Se tomaron la sede del Centro y poblaron como nunca aquellas habitaciones de la calle del Sargento Mayor, muriéndose de gastritis, con la arenga intelectual de la revolución comunista de aquellos años. No podían permitir que les robaran los cuartos donde tantas veces se habían desvelado jugando dominó y clavando la ficha sin pintas de sus propios sueños en borrador mientras los apuntes de las clases aguardaban para el final de la madrugada.
Eran otras épocas, el espectro de la educación superior aún se extendía sobre los antiguos platanales de Ingeniería y permanecía vivo en el aura vespertina de un cafetín que hoy no existe, como tampoco existieron los soldados camuflados que se metieron bruscamente en la noche y desmontaron la huelga en un operativo sin más rastro que la memoria de nuestros viejos.
Todo lo fueron vendiendo porque los pobres no importan mucho y lo público está condenado a cederse al sector privado; porque las nuevas generaciones deben arrastrar consigo la evocación tardía de los lugares perdidos.
Ahora crece un rumor: alguien quiere vender el Claustro de San Agustín, la sede más histórica de la universidad. Alguien que todos conocen y que nadie nombra porque el miedo nos mantiene callados. Pero en los pasillos se está construyendo una protesta, de silencio en silencio, de murmullo en murmullo entre el eco del baño como un fantasma secreto repleto de lápices y cuadernos de historia.
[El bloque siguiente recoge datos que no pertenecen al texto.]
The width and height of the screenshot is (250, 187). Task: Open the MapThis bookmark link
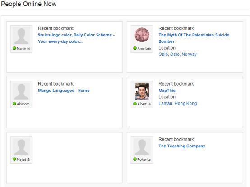click(x=167, y=91)
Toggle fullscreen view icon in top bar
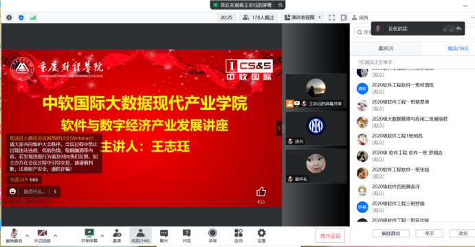Image resolution: width=475 pixels, height=247 pixels. point(332,18)
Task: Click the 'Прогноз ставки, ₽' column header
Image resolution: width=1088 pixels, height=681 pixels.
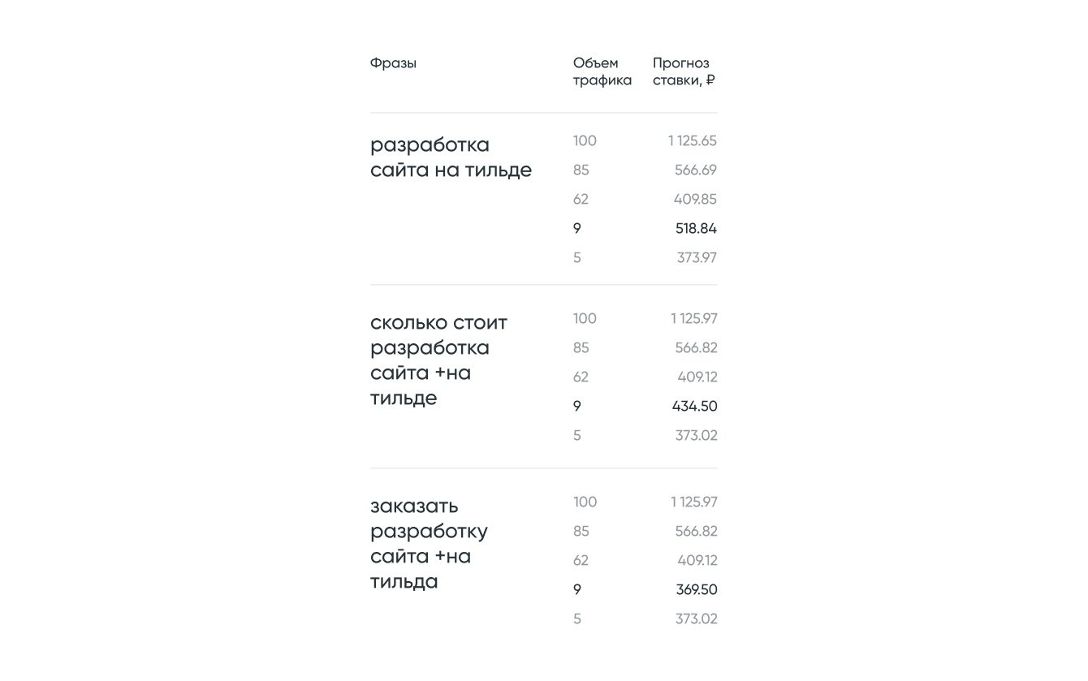Action: tap(684, 71)
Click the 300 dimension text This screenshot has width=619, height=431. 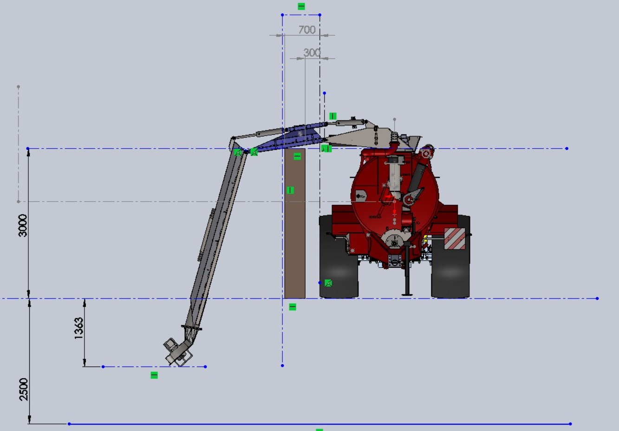tap(312, 53)
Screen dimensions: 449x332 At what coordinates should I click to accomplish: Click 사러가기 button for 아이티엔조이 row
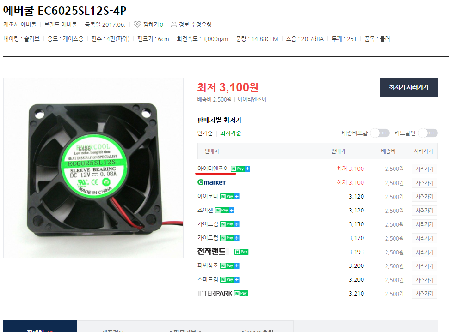click(x=424, y=169)
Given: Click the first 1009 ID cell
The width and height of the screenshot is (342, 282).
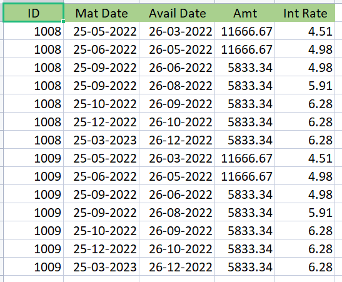Looking at the screenshot, I should coord(33,158).
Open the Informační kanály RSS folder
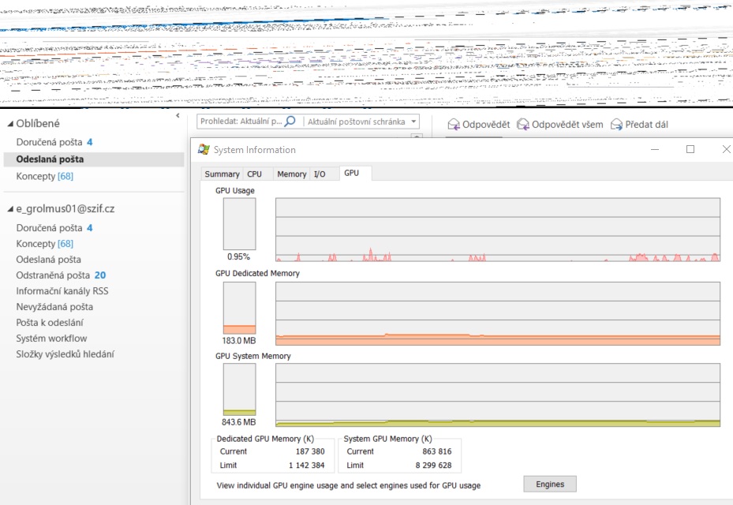This screenshot has width=733, height=505. point(62,291)
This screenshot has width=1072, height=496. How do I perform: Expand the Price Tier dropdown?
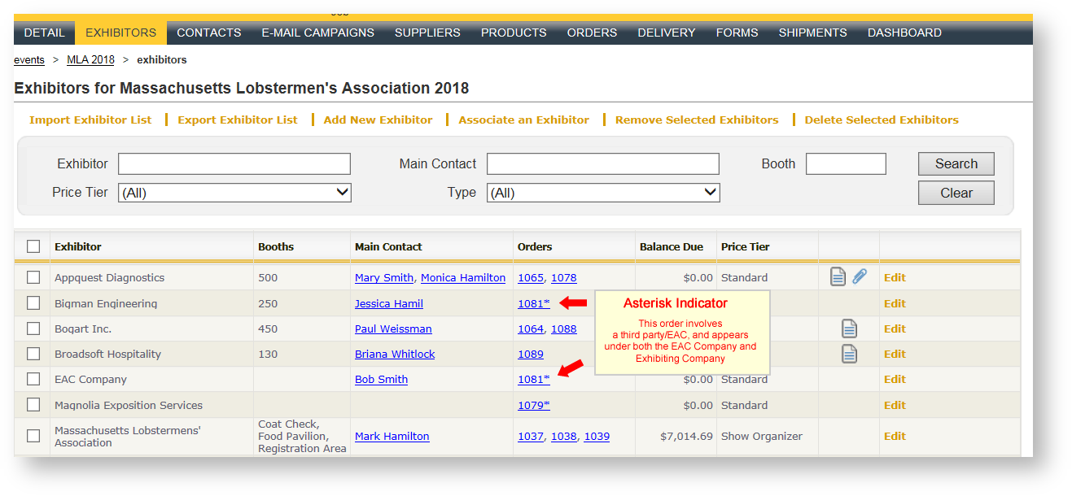pyautogui.click(x=234, y=193)
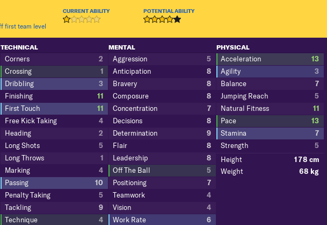Click the Pace attribute row

tap(270, 121)
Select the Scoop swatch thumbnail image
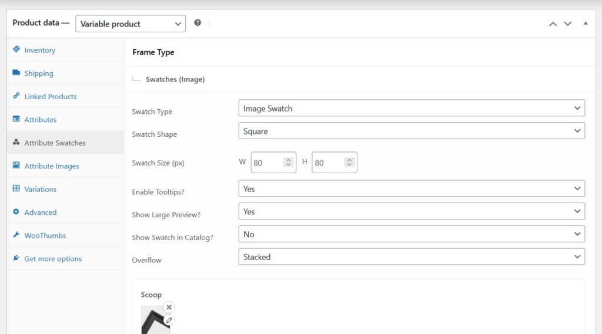The height and width of the screenshot is (334, 602). [155, 322]
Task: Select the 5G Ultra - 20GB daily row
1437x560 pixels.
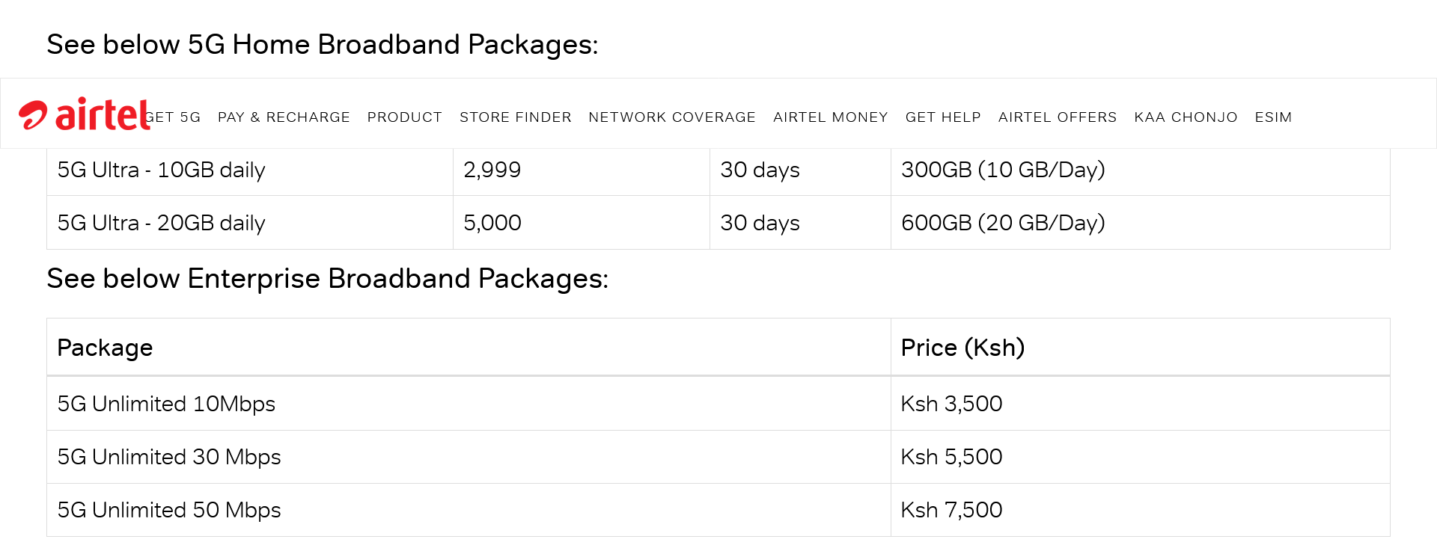Action: click(x=161, y=224)
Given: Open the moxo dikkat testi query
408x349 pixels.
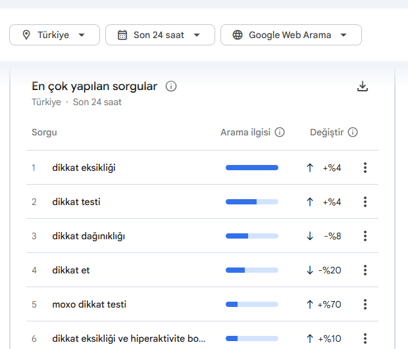Looking at the screenshot, I should 89,304.
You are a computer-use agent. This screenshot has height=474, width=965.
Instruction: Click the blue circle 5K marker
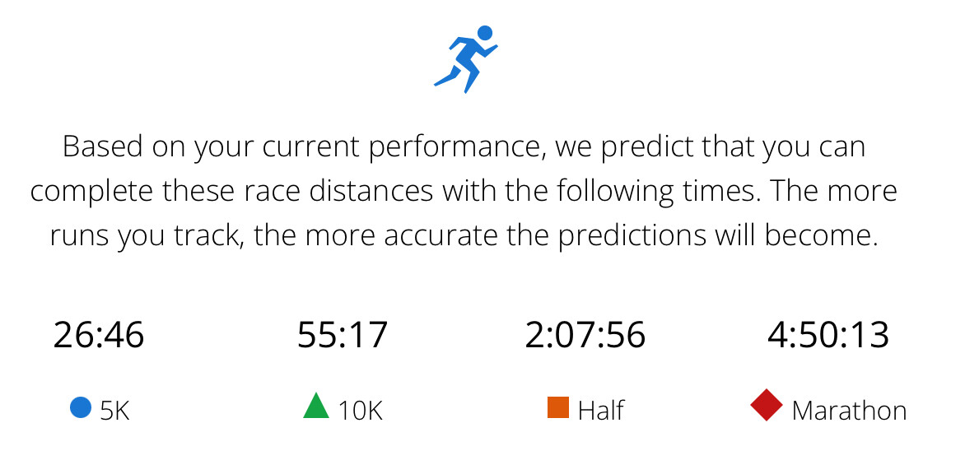coord(81,407)
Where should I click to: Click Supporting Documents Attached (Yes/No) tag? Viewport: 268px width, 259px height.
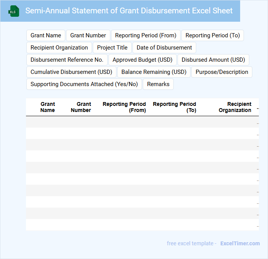click(x=84, y=84)
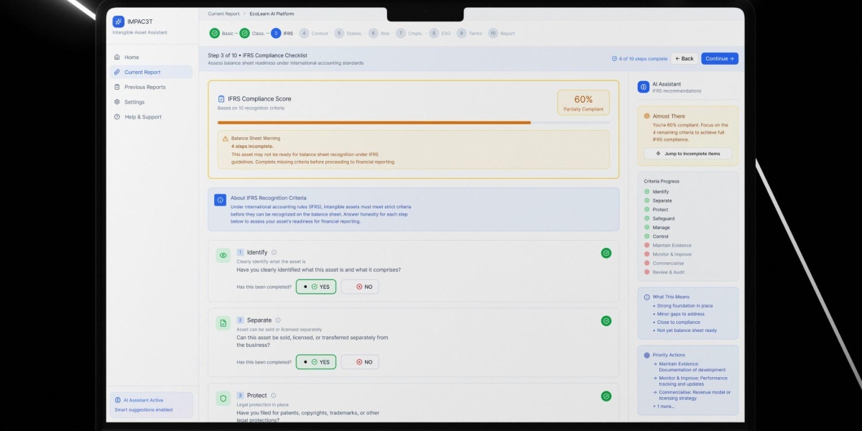
Task: Click the IMPAC3T logo icon
Action: point(119,22)
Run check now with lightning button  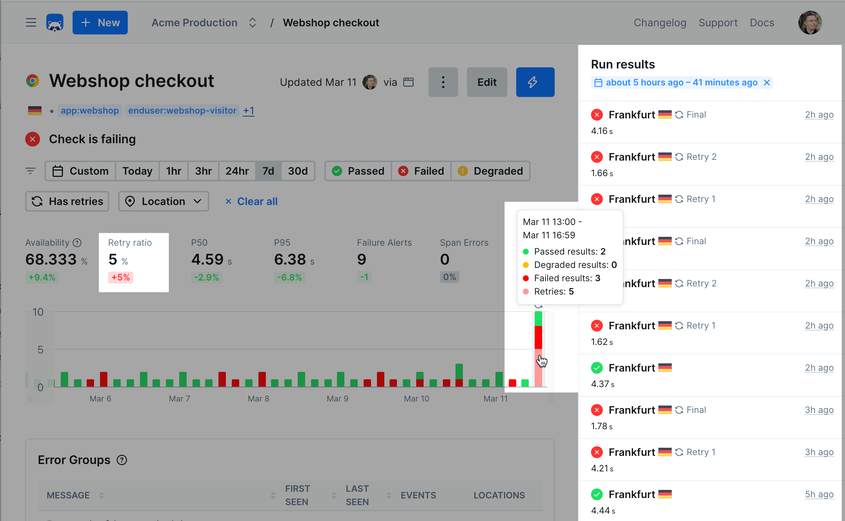coord(535,82)
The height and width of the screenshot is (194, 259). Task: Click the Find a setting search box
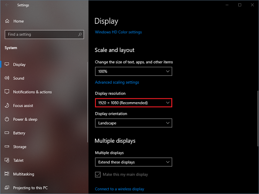tap(41, 34)
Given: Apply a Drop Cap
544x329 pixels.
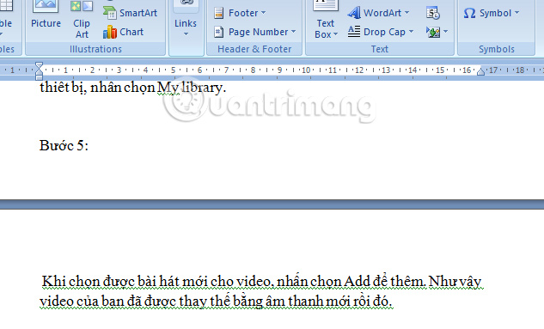Looking at the screenshot, I should (x=381, y=32).
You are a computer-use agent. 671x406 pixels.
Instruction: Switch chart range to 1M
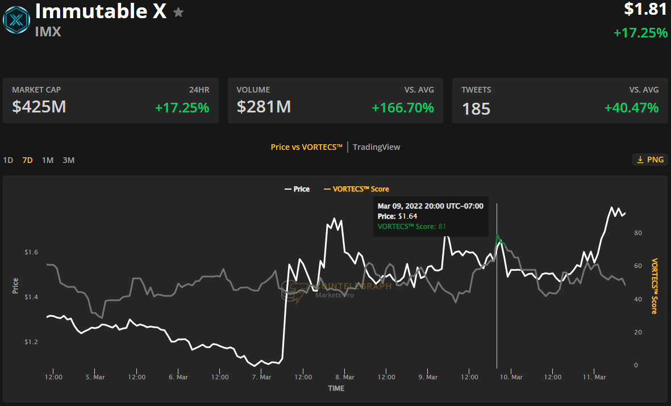[x=48, y=160]
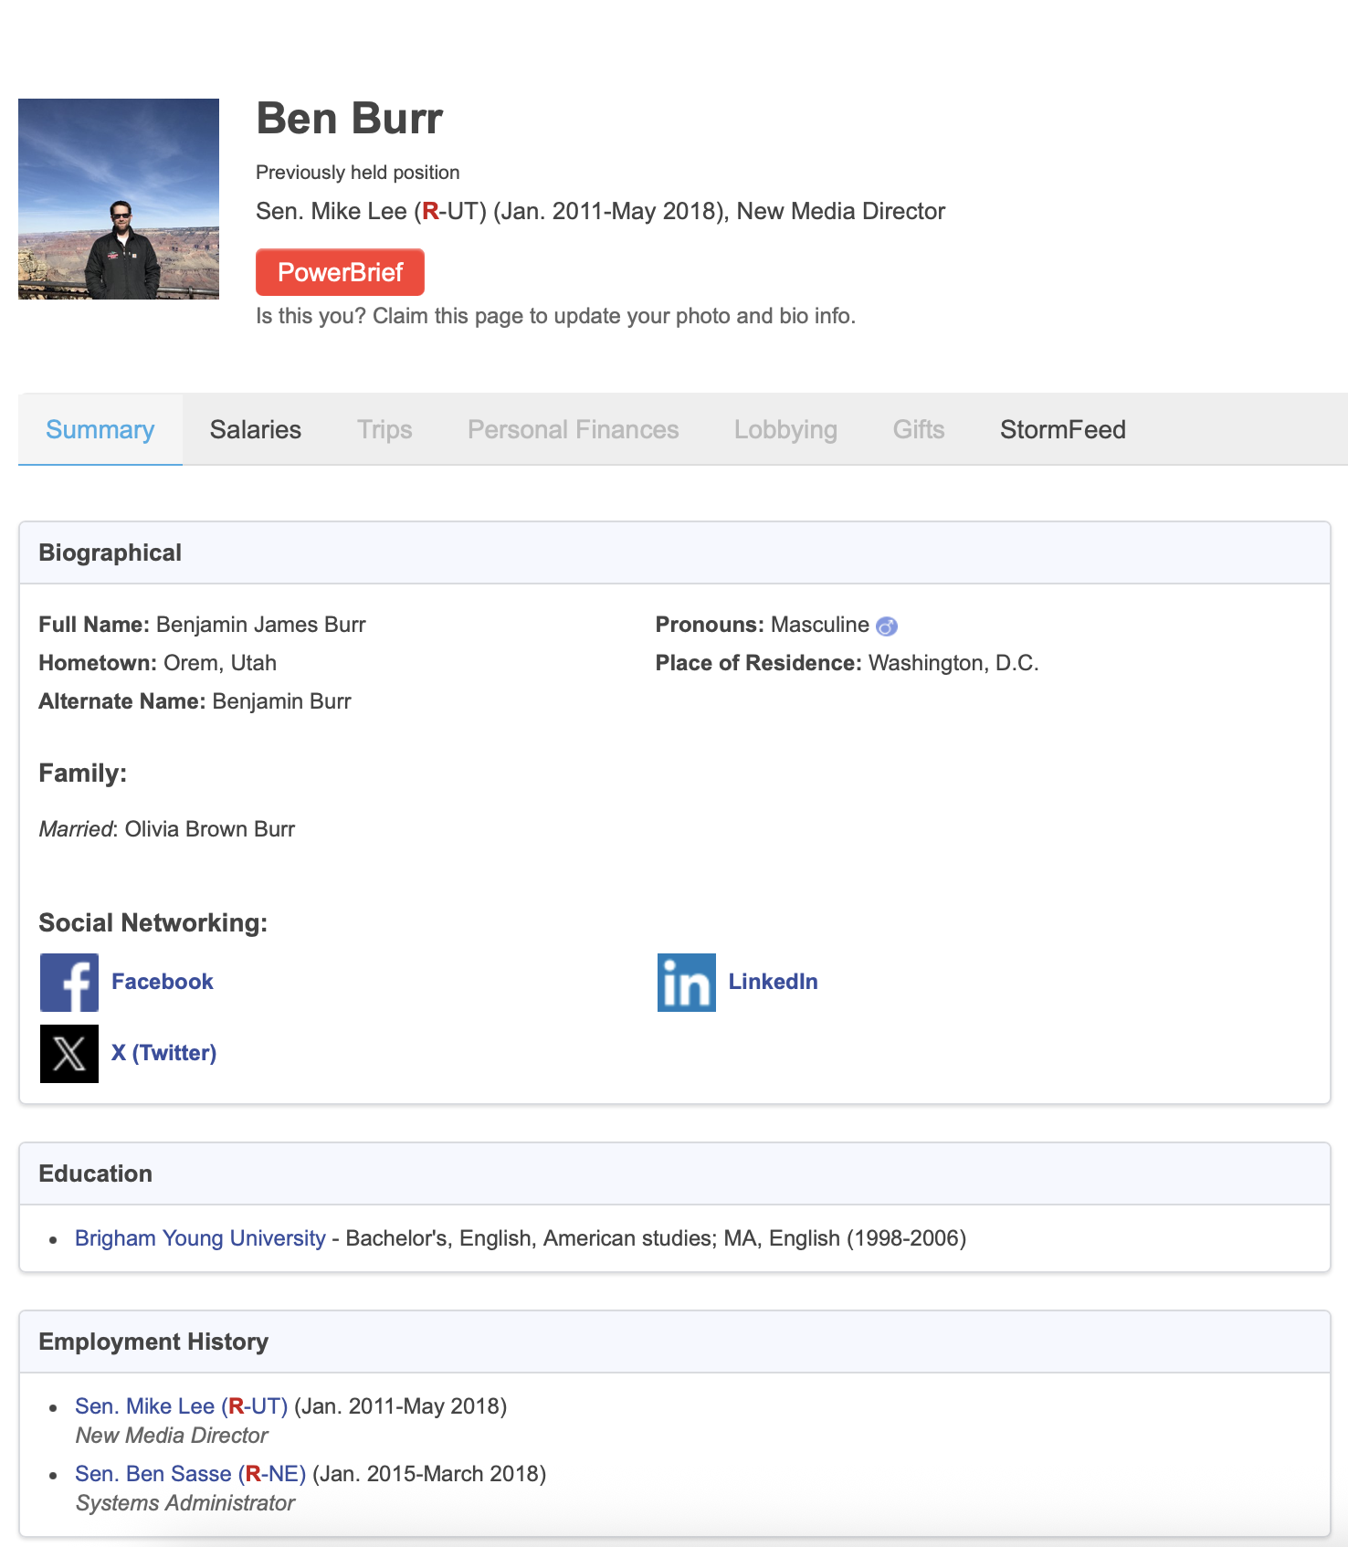Click the X (Twitter) logo icon
This screenshot has width=1348, height=1547.
coord(69,1054)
Se sienten venir los años anteriores. Una sombra violenta aparece en las aulas. El tiempo, que todo lo repite, quiere volver a dejarnos sin nada.
No sé si nos toman como seres sin crítica nacidos ayer esperando quedar desnudos ante la miseria del Estado. ¿Creen que los estudiantes no nos damos cuenta? Sabemos que si pegamos un cartel en contra de la administración alguien lo arranca al rato, que los incentivos culturales son pésimos, que pusieron la jornada de votación antes de la Semana Santa para que el conteo de papeletas sea un misterio, que el comedor universitario sólo funciona durante las elecciones y que dentro del alma máter se mueve todo un sucio mecanismo que pretende perpetuarse en cada proceso electoral.
Pero esta vez tendrán que silenciarnos para cumplir sus objetivos y dudo que puedan hacerlo: si nos niegan la libre expresión de los murales la tendremos en los tableros y en otros medios que la respeten, si se atreven a amenazarnos los denunciaremos públicamente y si nuestros salones están en venta daremos las clases en el hotel cinco estrellas que piensan construir en ellos. Porque el que no conoce las tragedias del pasado está destinado a vivirlas de nuevo, y es evidente que no somos de esos.